▶ Directions for this task:
Beneath this task are records; print exactly the stretch of them from the line with "The width and height of the screenshot is (1000, 471)." through the line with "Viewport: 1456px width, 820px height.", both ends included.

*** Opening of Source records ***

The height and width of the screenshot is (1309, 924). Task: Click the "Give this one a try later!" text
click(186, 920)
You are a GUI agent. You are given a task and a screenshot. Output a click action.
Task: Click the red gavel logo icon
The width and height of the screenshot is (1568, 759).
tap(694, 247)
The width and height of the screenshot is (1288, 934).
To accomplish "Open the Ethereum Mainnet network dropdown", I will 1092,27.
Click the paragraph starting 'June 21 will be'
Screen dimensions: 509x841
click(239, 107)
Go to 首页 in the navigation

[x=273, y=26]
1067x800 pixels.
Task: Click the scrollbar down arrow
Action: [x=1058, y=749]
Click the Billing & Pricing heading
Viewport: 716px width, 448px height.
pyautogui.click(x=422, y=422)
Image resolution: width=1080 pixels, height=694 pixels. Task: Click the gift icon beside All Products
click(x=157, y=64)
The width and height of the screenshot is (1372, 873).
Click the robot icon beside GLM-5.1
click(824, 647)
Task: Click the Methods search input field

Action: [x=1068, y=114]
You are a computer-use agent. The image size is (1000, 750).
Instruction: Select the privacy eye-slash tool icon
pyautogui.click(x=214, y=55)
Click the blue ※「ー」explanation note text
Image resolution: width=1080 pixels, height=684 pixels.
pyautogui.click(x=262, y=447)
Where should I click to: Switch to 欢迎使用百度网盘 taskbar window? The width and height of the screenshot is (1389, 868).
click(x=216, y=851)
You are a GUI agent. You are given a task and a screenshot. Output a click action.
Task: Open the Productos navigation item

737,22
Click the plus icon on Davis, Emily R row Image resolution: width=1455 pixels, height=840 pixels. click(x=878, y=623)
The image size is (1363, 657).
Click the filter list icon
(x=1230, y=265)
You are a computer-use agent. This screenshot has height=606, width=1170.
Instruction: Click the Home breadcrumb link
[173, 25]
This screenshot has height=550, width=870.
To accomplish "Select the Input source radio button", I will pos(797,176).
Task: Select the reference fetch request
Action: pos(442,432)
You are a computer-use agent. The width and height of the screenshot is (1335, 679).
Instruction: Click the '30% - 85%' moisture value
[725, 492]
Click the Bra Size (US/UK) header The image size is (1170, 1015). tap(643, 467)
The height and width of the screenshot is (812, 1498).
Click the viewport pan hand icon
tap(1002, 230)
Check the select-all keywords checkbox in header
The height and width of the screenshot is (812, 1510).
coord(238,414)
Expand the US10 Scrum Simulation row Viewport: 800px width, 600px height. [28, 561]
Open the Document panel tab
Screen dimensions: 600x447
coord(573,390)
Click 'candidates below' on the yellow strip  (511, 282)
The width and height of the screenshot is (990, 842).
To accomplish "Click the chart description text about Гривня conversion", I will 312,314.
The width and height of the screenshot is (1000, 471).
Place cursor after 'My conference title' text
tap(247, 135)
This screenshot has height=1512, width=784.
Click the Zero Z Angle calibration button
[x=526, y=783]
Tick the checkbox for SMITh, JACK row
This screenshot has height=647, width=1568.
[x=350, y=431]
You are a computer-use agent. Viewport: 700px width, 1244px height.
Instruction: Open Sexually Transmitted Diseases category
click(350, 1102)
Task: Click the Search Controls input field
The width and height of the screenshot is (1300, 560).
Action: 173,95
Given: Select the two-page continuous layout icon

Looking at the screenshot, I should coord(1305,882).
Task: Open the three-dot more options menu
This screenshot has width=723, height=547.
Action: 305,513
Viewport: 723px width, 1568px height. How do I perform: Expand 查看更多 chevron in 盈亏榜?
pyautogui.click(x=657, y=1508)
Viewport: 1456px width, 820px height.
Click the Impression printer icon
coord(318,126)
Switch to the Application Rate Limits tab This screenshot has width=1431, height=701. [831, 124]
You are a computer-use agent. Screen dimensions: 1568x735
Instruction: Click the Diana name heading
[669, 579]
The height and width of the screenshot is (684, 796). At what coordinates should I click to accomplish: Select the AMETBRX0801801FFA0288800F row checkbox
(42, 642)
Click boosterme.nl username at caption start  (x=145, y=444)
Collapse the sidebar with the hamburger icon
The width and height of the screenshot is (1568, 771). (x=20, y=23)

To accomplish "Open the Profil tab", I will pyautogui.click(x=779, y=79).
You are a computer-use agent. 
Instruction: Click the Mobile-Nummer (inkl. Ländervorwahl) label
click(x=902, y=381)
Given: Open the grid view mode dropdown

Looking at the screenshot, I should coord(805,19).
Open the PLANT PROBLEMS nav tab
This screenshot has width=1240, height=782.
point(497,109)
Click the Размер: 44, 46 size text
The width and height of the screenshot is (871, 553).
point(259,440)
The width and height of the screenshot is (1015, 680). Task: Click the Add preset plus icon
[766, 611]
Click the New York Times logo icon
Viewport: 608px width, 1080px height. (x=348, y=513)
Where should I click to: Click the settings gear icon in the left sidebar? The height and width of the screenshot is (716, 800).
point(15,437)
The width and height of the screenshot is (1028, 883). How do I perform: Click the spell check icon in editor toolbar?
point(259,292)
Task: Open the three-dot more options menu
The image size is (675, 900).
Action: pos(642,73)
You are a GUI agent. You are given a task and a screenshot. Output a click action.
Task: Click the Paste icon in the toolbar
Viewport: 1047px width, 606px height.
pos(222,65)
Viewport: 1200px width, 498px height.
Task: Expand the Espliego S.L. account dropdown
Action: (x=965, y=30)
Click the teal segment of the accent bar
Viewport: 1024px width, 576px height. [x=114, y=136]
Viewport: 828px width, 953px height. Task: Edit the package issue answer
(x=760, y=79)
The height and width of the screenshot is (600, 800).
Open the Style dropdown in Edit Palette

*** Close of Source records ***

▶ Answer area:
The width and height of the screenshot is (1000, 471).
Place cursor after 'My conference title' text
tap(247, 135)
This screenshot has height=1512, width=784.
Click the Zero Z Angle calibration button
[x=526, y=783]
Tick the checkbox for SMITh, JACK row
This screenshot has height=647, width=1568.
[x=350, y=431]
You are a computer-use agent. Viewport: 700px width, 1244px height.
Instruction: Open Sexually Transmitted Diseases category
click(350, 1102)
Task: Click the Search Controls input field
The width and height of the screenshot is (1300, 560).
Action: 173,95
Given: Select the two-page continuous layout icon

Looking at the screenshot, I should coord(1305,882).
Task: Open the three-dot more options menu
This screenshot has width=723, height=547.
Action: 305,513
Viewport: 723px width, 1568px height. How do I perform: Expand 查看更多 chevron in 盈亏榜?
pyautogui.click(x=657, y=1508)
Viewport: 1456px width, 820px height.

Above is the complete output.